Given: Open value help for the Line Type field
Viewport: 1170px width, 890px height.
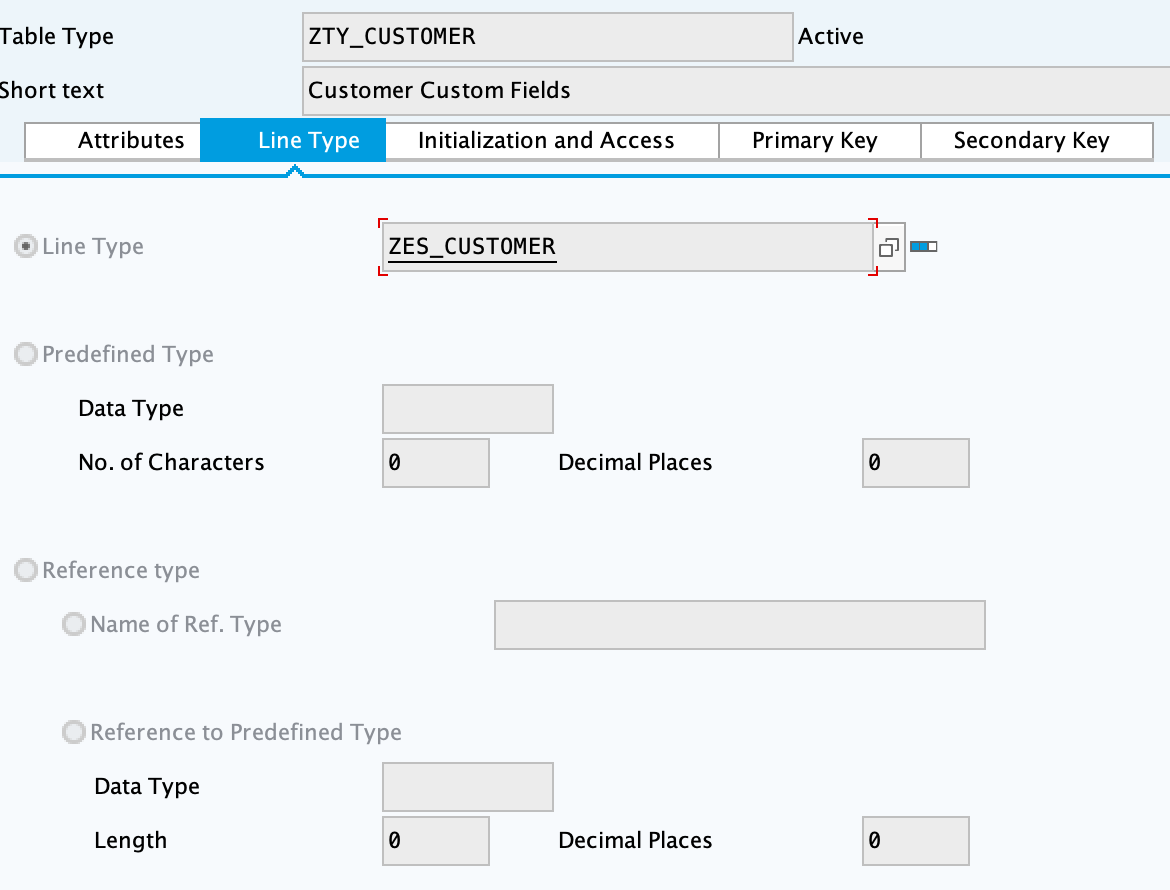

---

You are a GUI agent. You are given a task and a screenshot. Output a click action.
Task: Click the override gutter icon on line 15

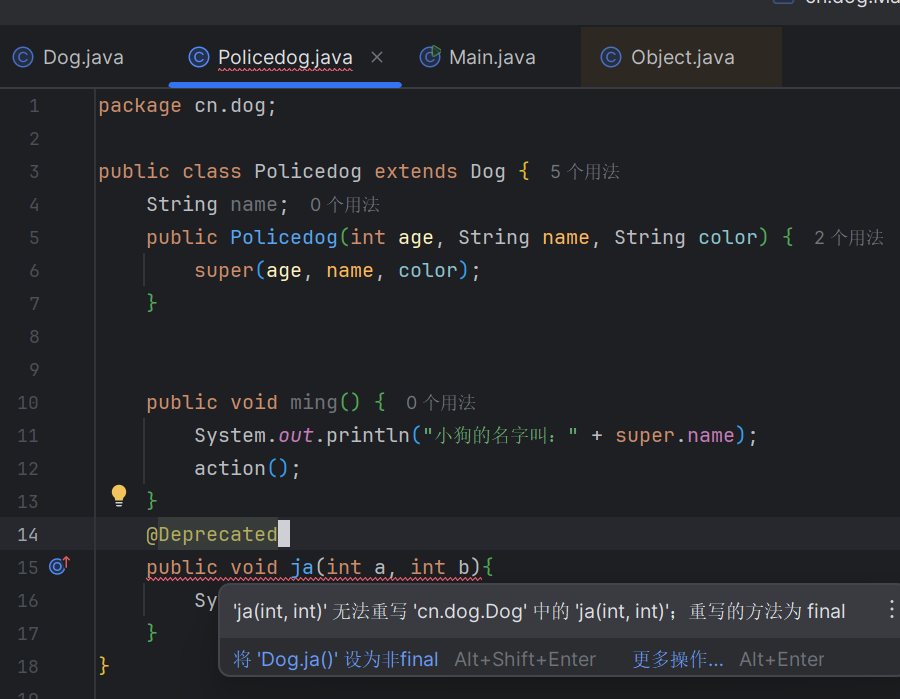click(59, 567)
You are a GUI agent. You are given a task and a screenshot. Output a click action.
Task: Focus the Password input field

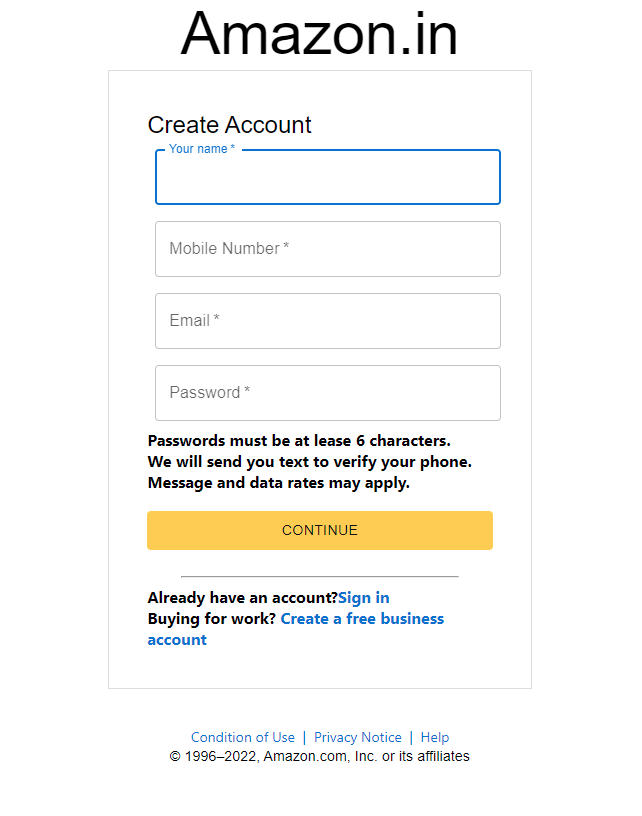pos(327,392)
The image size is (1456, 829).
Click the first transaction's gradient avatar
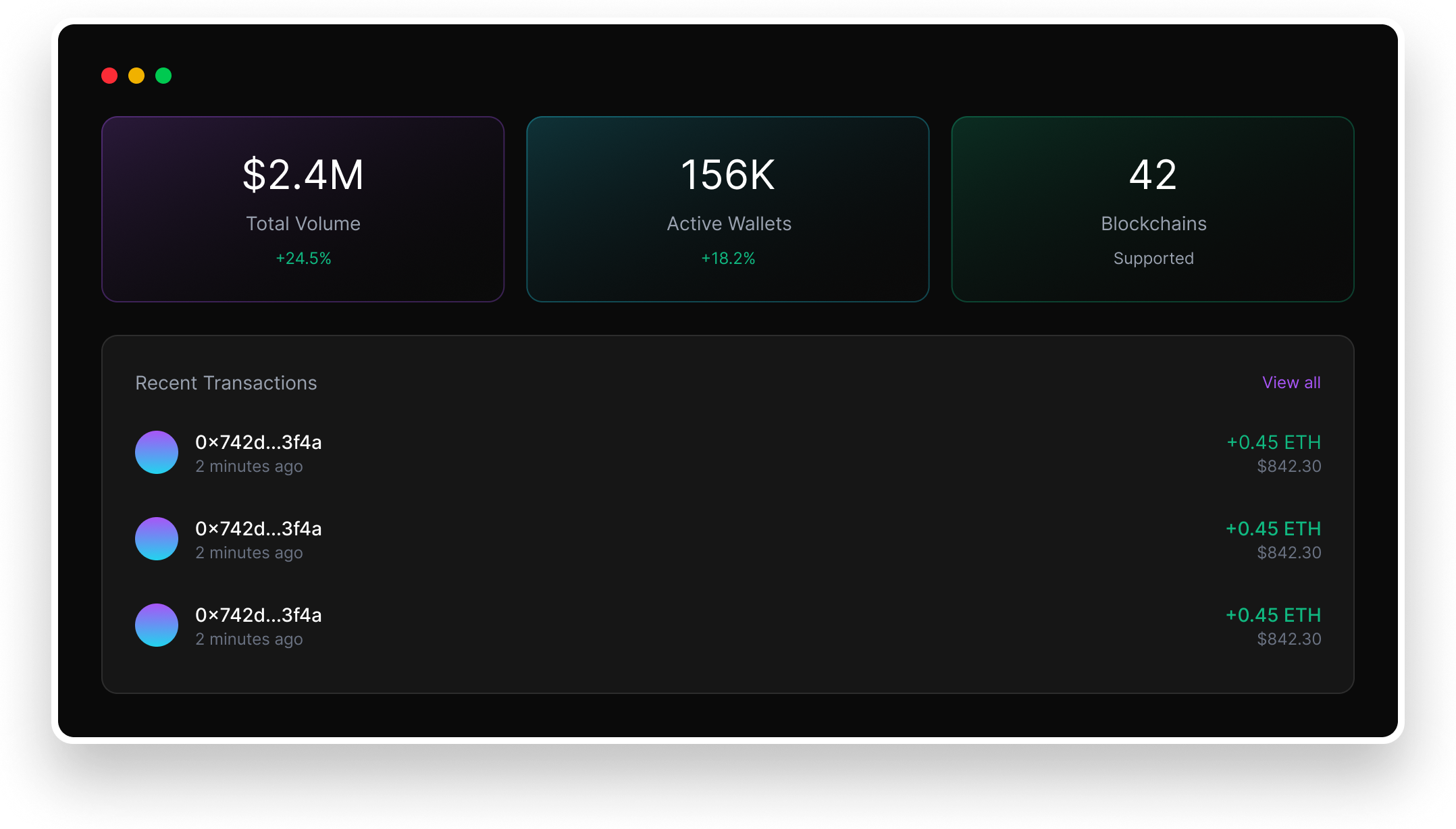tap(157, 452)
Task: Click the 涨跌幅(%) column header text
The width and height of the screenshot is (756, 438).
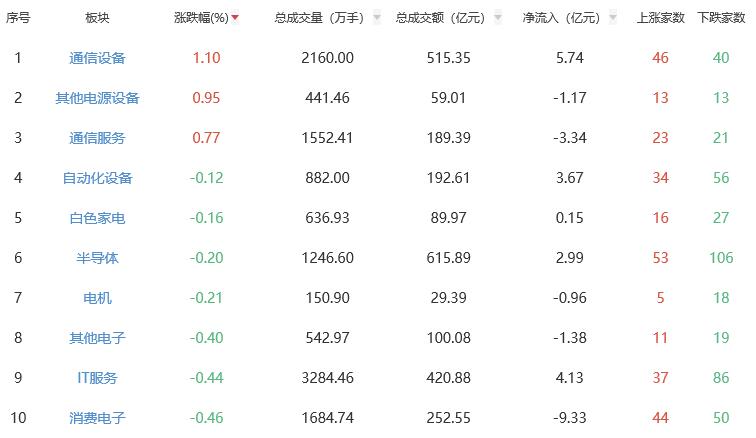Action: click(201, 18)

---

Give only the lines from the one holding "Given: Open value" through the one holding "Viewport: 1170px width, 890px height.", each restated exactly as it appears above.

Given: Open value help for the Line Type field
Viewport: 1170px width, 890px height.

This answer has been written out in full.